New Delhi, February 27 The postponement of Natarajan Chandrasekaran's reappointment for a third term as Chairman of Tata Sons has raised questions about the unanimous resolution passed last year by the trustees of Tata Trusts, which recommended an extension of his tenure, according to industry observers.
At a board meeting on Tuesday, Tata Sons deferred a decision on Chandrasekaran's continuation, signaling potential differences within the holding company of the salt-to-software conglomerate.
It is learnt that Tata Trusts Chairman Noel Tata had set several conditions for Chandrasekaran's reappointment, leading to the postponement. He reportedly raised concerns about losses in certain group companies, including Air India, and highlighted risks associated with heavy capital expenditure in semiconductor and battery ventures. He is also understood to have sought assurances that Tata Sons would not pursue a stock market listing.
"This definitely raises questions about the validity of the unanimous resolution passed by the trustees of Tata Trusts last year, which recommended a third term for Chandrasekaran," a person familiar with the matter said, adding, "Can a nominated director of Tata Trusts go against the unanimous decision of the trustees?"
Tata Trusts did not respond to queries on whether the resolution had been revoked or whether a nominee director on the Tata Sons board could unilaterally diverge from the trustees' decision.
However, a source with direct knowledge of the matter said the resolution "clearly stands" and was taken unanimously after due deliberation.
"What Noel Tata did was within his capacity as a director of Tata Sons and was not necessarily against the resolution of the trustees. The resolution will be implemented in due course," the source said.
Tata Trusts collectively hold a majority 66 per cent stake in Tata Sons, which controls the over USD 180 billion Tata Group with interests spanning automobiles, steel, software, aviation and emerging sectors such as semiconductors.
Last year, infighting in Tata Trusts had reached the government with the top brass of the Tata group, including Noel Tata and Tata Sons Chairman N Chandrasekaran, meeting Union Home Minister Amit Shah and Finance Minister Nirmala Sitharaman.
Subsequently, the government told the trusts to resolve the issue amicably and not let their differences spill in the public, considering the significance of the Tata Group on India's economy.

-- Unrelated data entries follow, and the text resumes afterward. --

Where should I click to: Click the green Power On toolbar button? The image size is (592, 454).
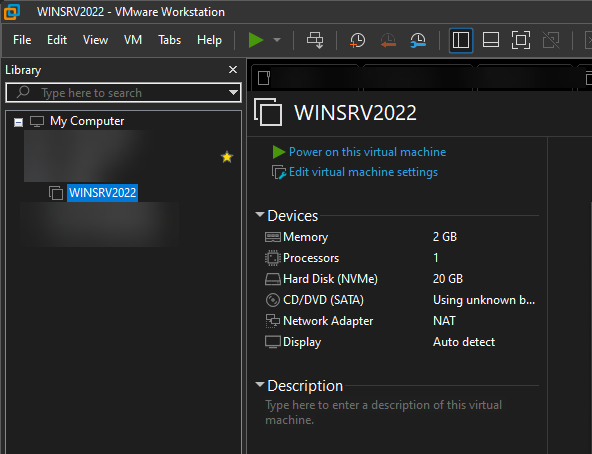coord(256,40)
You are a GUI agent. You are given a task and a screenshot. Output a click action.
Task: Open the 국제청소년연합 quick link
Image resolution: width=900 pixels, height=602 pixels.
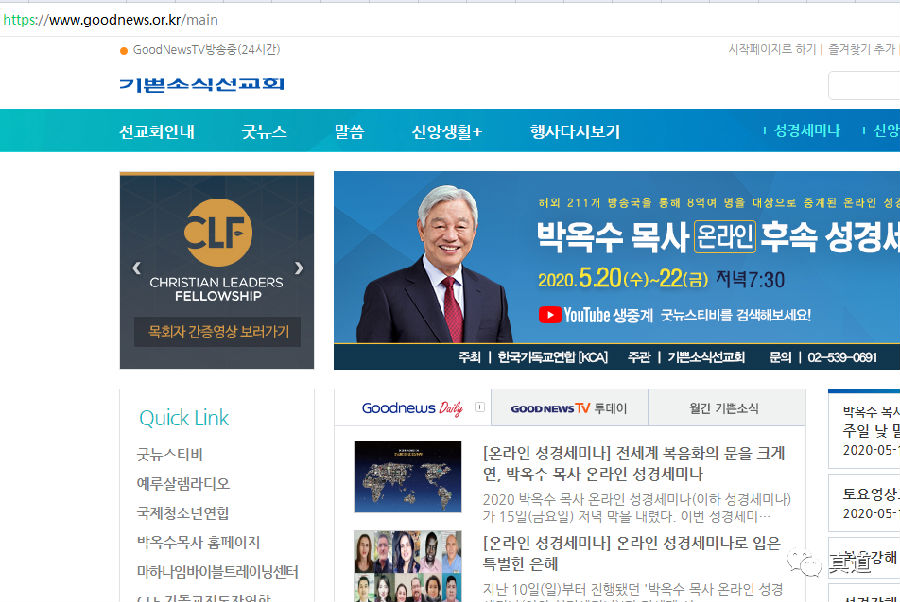(183, 513)
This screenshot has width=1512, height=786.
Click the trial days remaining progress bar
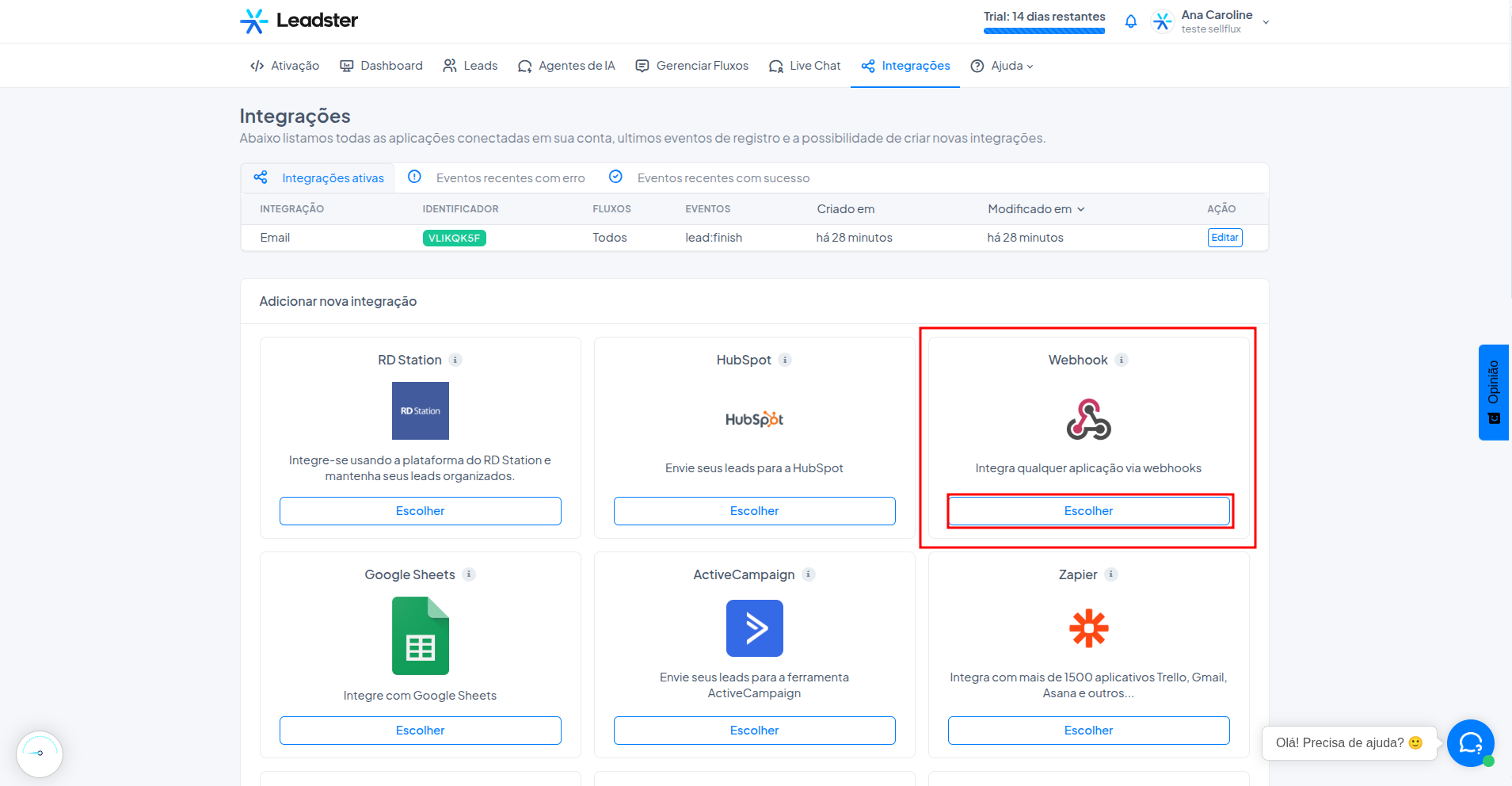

In January, a proposed board meeting of the Sir Ratan Tata Trust (SRTT), which was supposed to take up the appointment of Neville Tata, son of Tata Trusts Chairman Noel Tata, as a trustee, was cancelled, reportedly due to lack of quorum.

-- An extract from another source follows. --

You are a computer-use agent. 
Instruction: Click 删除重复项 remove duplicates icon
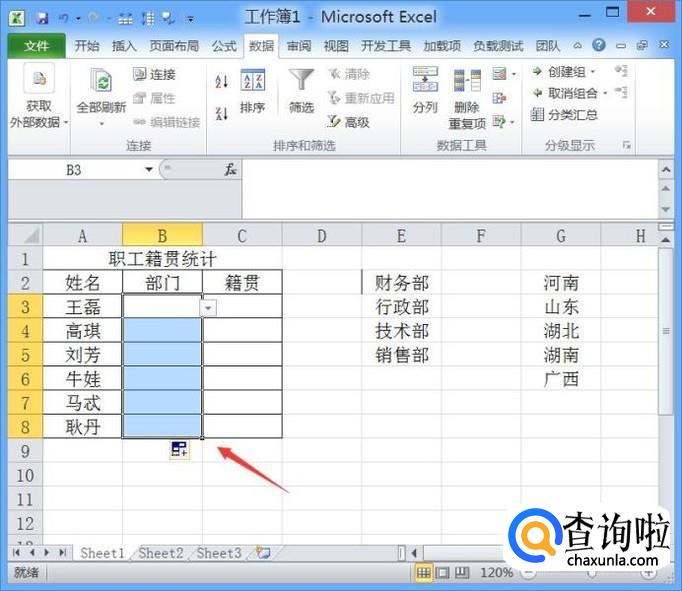click(467, 91)
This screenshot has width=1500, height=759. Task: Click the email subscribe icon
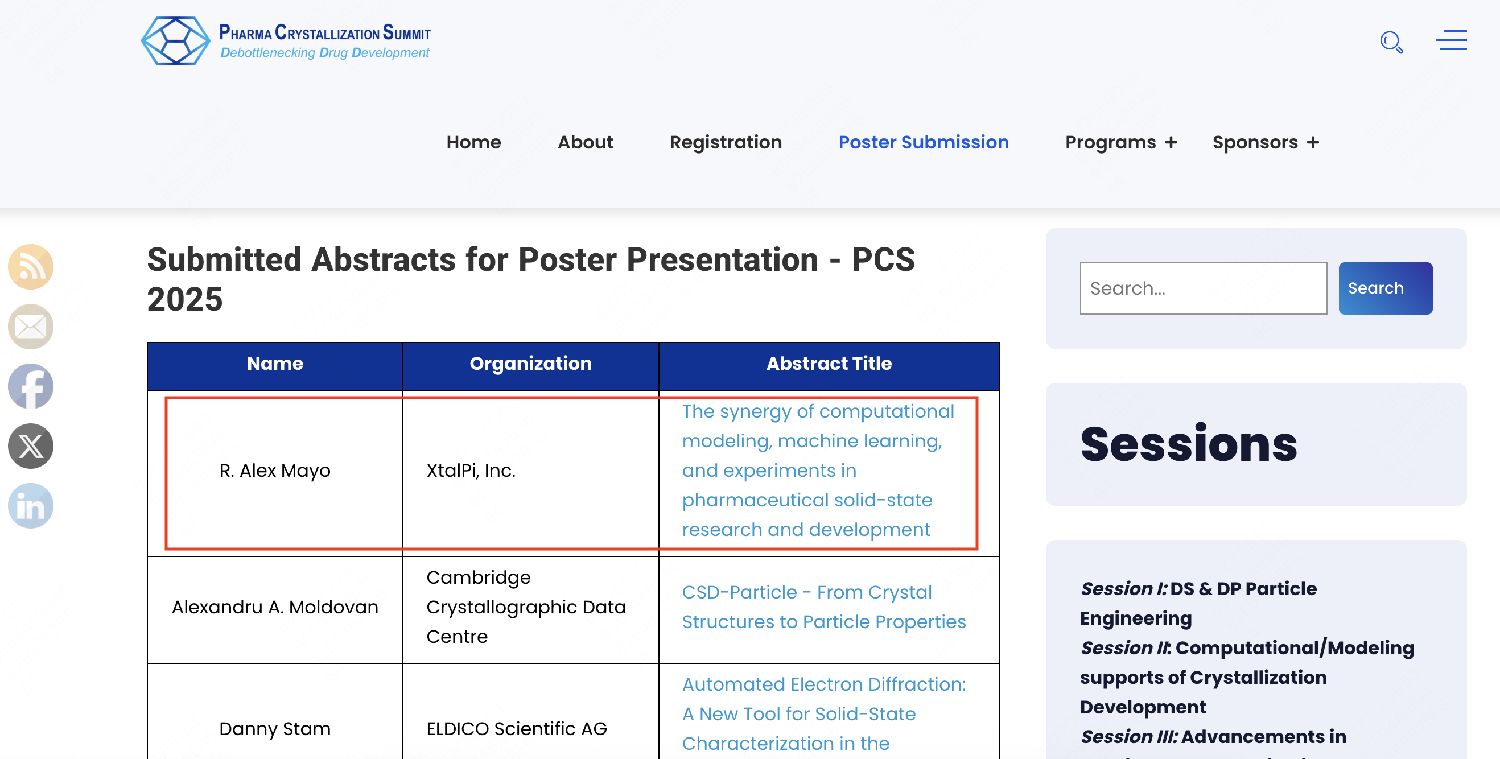click(x=31, y=327)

The cancellation of the meeting came over two months after the failure of the first attempt to induct Neville Tata on the board of SRTT, which holds 23.6 per cent in Tata Sons, the promoter holding firm of the over USD 180 billion Tata Group.
Last year in November, Neville Tata and former group company leader Bhaskar Bhat were appointed to the Sri Dorabji Tata Trust (SDTT), which owns 28 per cent in Tata Sons. However, they couldn't be appointed to the Sir Ratan Tata Trust (SRTT), which holds 23.6 per cent in Tata Sons. Other Tata-affiliated trusts own 13.8 per cent in Tata Sons.